Font Size:  

“I haven’t one.” She bit off the final word. She hadn’t meant to say that. Though it was certainly true. Mama had given up the rented house where they’d once lived. “My mother and I are his dependents. He will take it all away if we defy him.”

“That’s an uncomfortable state of being.”

He said it with quiet understanding. No argument. None of the bantering that had laced their earlier conversation. Harriet looked into his dark eyes and found them full of sympathy. It felt as if he knew exactly what her situation was like and how rebellious and anxious it made her feel. She couldn’t think what to say. The silence was stretching too long. Finally, she simply nodded.

“But you know, there’s a kind of freedom in it, too,” Jack Mere added.

The tremulous moment collapsed like a soap bubble. He didn’t really understand. How could he? “For you, perhaps. You can wander and…blather and be a rogue. Do whatever you like. I cannot.”

“I’m not really…”

Harriet heard her name called. She turned toward the sound. It was her mother’s voice, which was unusual out of doors. “You must go. If my grandfather discovers you, he will have you thrown off his property.”

“Will he now?”

“Oh yes.” Harriet might have liked to annoy her grandfather. But she didn’t want to distress her mother. Wasn’t that the pinching point of her current life? She didn’t want to see Jack insulted either.

“Might you walk toward Ferrington Hall another time?” he asked.

She wanted to see him again. That was clear, though not very wise. “Perhaps.”

“I could take you to visit the Travelers’ camp.”

“Would they let me in?” Harriet was curious about these wandering people.

“If you come with me. Tomorrow, perhaps?”

“I will see. I cannot always get away.”

“Trying is all we can do,” he answered. And with a nod, he disappeared into the shrubbery. Harriet had no doubt he would not be seen if he didn’t wish to be. He seemed a man of many unusual skills. She went to see what had brought her mother out to find her.

***

Jack brooded over the deception about his name as he walked back toward the Travelers’ camp. If he’d told her he was Jack Merrill, she’d have connected him with the missing earl. If not right away, then soon. And she knew Lady Wilton was after him. Could anyone resist passing along that information? He didn’t want to find out. Such a revelation would bring his furious great-grandmother down on him and force his choices. He would have to take up the position the old lady wanted to thrust on him or leave, and he didn’t want to do either of those things just yet. So he’d lied to a girl—as smart and lively as she was beautiful—who drew him more and more. Partly, he wished he hadn’t, but his lips had literally not let him say the name.

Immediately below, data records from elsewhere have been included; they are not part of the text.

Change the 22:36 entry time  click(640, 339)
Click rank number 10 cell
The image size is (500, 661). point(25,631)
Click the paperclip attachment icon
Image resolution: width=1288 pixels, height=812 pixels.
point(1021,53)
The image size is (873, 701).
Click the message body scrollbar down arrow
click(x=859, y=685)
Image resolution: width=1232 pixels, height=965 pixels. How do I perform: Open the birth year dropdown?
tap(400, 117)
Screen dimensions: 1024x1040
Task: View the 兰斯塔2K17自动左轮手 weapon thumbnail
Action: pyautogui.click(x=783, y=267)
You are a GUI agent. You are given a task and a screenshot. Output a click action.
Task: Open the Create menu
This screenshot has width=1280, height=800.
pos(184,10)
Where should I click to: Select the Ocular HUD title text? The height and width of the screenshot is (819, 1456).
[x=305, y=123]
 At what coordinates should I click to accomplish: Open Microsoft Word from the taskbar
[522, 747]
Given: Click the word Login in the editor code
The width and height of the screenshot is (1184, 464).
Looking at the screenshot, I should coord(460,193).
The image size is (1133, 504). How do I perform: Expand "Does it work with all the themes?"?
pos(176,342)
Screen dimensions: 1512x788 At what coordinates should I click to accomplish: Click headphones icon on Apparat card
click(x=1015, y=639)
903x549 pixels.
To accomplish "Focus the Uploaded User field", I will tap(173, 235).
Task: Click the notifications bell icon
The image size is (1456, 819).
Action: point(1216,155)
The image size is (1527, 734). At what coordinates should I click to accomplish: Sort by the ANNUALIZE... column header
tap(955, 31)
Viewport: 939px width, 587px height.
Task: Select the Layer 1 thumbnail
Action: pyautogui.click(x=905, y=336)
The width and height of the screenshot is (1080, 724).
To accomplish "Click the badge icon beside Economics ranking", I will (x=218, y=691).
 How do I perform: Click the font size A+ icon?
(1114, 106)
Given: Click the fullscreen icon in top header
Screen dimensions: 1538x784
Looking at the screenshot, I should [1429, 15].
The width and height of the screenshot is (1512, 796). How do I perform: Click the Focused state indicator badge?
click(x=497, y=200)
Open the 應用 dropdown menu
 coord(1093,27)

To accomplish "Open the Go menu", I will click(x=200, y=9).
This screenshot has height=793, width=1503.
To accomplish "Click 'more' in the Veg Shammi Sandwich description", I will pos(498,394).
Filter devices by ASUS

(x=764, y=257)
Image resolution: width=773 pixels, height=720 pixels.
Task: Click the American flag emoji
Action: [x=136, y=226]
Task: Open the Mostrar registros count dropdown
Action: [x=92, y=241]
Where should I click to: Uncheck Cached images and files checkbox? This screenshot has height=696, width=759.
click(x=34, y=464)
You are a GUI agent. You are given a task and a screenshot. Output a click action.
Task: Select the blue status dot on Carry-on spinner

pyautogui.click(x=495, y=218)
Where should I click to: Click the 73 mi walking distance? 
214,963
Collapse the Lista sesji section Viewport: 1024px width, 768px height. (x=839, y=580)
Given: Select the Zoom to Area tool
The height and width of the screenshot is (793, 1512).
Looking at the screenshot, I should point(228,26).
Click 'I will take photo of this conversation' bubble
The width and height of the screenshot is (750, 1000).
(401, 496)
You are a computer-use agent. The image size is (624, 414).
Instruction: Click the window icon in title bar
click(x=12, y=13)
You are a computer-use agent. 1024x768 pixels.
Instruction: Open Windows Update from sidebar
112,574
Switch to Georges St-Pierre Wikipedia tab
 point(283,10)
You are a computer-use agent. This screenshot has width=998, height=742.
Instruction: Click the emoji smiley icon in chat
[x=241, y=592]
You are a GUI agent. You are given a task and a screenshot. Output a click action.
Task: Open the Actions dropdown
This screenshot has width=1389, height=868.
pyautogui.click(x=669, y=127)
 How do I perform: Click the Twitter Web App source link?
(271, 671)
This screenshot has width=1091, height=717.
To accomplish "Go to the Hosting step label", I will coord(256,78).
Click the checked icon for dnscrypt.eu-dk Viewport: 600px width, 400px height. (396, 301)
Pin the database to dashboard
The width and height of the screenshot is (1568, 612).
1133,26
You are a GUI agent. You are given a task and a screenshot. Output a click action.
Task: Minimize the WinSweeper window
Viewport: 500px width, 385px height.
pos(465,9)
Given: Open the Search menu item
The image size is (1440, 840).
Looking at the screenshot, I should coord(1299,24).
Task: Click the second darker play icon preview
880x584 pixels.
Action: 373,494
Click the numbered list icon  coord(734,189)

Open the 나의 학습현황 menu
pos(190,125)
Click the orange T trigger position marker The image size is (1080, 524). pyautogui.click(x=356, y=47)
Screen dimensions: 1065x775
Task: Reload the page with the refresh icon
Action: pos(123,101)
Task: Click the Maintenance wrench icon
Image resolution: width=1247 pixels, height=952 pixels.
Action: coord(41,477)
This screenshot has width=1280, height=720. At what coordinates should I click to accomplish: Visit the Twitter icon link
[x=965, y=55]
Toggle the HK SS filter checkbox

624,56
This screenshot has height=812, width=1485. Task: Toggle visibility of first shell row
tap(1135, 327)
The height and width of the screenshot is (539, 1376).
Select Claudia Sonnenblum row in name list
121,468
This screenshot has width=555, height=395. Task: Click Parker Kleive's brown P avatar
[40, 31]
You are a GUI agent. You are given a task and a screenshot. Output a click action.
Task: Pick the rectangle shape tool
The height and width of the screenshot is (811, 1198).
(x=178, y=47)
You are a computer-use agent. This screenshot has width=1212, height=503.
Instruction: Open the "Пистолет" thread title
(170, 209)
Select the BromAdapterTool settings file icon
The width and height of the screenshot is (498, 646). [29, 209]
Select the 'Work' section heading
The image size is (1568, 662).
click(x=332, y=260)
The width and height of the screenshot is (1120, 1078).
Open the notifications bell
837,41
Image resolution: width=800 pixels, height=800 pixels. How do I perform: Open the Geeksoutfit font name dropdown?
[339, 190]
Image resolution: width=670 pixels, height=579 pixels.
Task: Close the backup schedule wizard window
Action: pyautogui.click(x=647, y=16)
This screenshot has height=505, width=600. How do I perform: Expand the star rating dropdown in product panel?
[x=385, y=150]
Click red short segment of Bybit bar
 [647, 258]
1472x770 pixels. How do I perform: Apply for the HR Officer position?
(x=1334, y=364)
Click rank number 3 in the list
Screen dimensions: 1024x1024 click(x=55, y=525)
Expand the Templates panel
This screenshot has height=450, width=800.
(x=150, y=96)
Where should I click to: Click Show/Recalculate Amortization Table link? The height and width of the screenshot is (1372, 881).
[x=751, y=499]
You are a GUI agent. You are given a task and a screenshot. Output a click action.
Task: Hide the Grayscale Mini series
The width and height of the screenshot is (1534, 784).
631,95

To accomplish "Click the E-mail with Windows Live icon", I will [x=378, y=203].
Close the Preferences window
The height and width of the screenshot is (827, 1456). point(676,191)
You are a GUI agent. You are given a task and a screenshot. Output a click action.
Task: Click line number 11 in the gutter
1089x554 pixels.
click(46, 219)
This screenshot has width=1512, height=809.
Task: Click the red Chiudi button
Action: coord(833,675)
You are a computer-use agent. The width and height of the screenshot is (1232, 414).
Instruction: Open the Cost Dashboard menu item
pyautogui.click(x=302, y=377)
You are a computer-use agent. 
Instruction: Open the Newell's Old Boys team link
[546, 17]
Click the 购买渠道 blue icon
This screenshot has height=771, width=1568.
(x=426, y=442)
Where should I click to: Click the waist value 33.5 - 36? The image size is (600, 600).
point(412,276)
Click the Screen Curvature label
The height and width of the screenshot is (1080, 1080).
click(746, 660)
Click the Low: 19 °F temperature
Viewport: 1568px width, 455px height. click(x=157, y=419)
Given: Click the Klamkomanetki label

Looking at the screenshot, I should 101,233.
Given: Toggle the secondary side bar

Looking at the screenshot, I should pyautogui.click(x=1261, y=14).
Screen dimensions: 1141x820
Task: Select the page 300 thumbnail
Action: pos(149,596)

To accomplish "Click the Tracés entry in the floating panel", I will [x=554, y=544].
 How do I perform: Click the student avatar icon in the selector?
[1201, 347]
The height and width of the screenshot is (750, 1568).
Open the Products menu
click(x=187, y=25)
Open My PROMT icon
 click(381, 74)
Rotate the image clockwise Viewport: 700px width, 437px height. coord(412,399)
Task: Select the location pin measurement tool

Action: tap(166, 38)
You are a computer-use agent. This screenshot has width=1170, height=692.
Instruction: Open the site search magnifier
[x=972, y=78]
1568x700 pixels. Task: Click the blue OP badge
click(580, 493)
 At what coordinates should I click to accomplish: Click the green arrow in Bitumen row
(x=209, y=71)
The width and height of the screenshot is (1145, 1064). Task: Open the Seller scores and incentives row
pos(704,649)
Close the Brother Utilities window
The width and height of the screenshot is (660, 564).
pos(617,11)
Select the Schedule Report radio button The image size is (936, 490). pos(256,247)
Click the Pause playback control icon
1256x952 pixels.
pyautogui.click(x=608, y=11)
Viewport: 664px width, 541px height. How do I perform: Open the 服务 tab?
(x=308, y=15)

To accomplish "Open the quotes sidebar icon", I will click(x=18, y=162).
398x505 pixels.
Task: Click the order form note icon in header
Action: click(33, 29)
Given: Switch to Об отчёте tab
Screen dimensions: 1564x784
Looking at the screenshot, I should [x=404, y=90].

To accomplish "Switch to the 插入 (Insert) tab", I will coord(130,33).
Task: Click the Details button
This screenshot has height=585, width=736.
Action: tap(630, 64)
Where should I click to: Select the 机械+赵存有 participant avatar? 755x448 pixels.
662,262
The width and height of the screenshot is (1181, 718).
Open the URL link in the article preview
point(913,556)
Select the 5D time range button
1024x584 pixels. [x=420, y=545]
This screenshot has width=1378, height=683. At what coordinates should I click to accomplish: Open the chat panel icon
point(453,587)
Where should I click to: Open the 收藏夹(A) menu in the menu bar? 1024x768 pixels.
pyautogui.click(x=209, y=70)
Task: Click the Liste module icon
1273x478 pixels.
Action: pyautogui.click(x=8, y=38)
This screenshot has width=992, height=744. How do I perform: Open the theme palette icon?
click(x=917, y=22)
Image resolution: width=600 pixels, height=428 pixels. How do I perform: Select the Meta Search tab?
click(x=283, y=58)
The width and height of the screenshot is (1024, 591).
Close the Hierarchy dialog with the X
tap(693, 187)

So he’d deceived her. He’d meant no harm. He wasn’t trying to put anything over on her. Except—she seemed to like the idea of a rogue, and he was playing that role as she appeared to see it. Jack shook his head as he walked through the flowering band of woodland between Winstead and Ferrington Halls. He’d met some real rogues, and she wouldn’t have liked them. Nor would they have treated her well. The idea of young Harriet Finch chatting so artlessly with some of them made his blood run cold. Fortunately, he was not a man like that.

She didn’t come the next day, and Jack’s disappointment was sharp. But the day after that, he spied her walking along with her perpetual parasol, fresh as a daisy in a straw bonnet and a figured muslin gown. He intercepted her near the gates to Ferrington Hall and steered her away. The caretakers were in residence today. Indeed, the old man was in the kitchen garden pulling weeds.

“I couldn’t get away yesterday. My mother needed me.”

Her expression implied tribulations. “She’s not ill, I hope?”

“No. Not…really. She’s anxious, and sometimes it…gets the better of her.”

The strain in her voice suggested this was an understatement. Jack didn’t know what to say. He settled on, “I’m sorry to hear that.”

“She’ll improve with time.”

This sounded more like a hope than a certainty.

“Are we going to visit the Travelers’ camp?”

In other words, she was finished with the previous subject. As she had every right to be. “We’re on the way,” Jack replied. He led her along the wall around the gardens. “I wanted to tell you that Mere is not my real name.”

“No? Is it a nom de rogue?”

“Eh?” She’d taken this admission more easily than he expected.